Current lashed out to establish a sealing block almost before I could formalize the thought. I wasn’t sure if that was impressive control on my part, or an impressive
lack
of control, and didn’t really care, right then.
“Are they—”
“If you’re going to stay, sit down and shut up.”
I sat.
Sometimes, current is a tidal wave, knocking everything else out of your awareness. Sometimes, it’s just a single thread, stitching up a hem you didn’t realize had fallen. Inside that sealed room, without any other distractions, I couldn’t sense Venec’s current, even sitting a foot away from him. Even more than Nick’s focus while hacking, that took depth, and training, and control that, honestly, scared me a little. Because it meant that when I did feel him, it was because he meant me to.
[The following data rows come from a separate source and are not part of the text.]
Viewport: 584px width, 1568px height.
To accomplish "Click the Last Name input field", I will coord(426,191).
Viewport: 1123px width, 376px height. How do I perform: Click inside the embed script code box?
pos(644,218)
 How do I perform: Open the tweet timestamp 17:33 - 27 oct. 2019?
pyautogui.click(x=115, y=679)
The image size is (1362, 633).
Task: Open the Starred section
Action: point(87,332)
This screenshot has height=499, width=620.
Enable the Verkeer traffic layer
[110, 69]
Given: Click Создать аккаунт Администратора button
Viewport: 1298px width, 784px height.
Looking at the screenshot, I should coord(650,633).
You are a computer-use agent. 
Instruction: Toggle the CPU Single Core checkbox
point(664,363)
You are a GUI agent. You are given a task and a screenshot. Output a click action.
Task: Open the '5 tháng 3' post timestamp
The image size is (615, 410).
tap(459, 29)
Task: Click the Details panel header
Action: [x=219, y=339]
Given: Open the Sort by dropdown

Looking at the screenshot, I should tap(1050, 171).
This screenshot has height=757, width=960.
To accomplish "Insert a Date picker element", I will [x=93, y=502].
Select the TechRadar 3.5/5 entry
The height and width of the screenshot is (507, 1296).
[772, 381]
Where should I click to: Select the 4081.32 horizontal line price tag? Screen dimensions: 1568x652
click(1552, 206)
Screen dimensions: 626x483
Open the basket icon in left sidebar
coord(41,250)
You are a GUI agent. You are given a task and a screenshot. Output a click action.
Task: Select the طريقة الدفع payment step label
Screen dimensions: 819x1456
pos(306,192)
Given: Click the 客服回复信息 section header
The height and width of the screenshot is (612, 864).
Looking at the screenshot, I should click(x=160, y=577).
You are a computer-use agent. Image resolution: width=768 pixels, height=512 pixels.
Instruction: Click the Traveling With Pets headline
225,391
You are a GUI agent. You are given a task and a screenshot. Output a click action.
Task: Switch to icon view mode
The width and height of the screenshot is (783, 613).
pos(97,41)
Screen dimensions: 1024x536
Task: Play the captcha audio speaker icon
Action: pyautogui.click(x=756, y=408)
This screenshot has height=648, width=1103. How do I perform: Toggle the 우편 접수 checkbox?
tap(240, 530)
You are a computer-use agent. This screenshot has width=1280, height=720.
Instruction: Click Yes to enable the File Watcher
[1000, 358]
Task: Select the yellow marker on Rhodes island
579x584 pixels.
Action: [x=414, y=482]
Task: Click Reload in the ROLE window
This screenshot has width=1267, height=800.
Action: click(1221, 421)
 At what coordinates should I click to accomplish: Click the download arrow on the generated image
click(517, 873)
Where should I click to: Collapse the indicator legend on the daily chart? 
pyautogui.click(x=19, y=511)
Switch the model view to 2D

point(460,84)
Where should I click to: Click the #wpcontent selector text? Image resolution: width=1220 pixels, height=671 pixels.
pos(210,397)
His hands hovered over the papers. Since I couldn’t sense anything magically, I looked with my physical eyes. He had rolled his sleeves up, exposing his forearms. They were muscled, but not overly so, and tapered to thick wrists and those surprisingly long fingers. Nice hands. I had no idea what he was doing, and without a tail end of current to track, I couldn’t extrapolate, either.
“Well?”
“Only one ink was used. Here. Follow this.”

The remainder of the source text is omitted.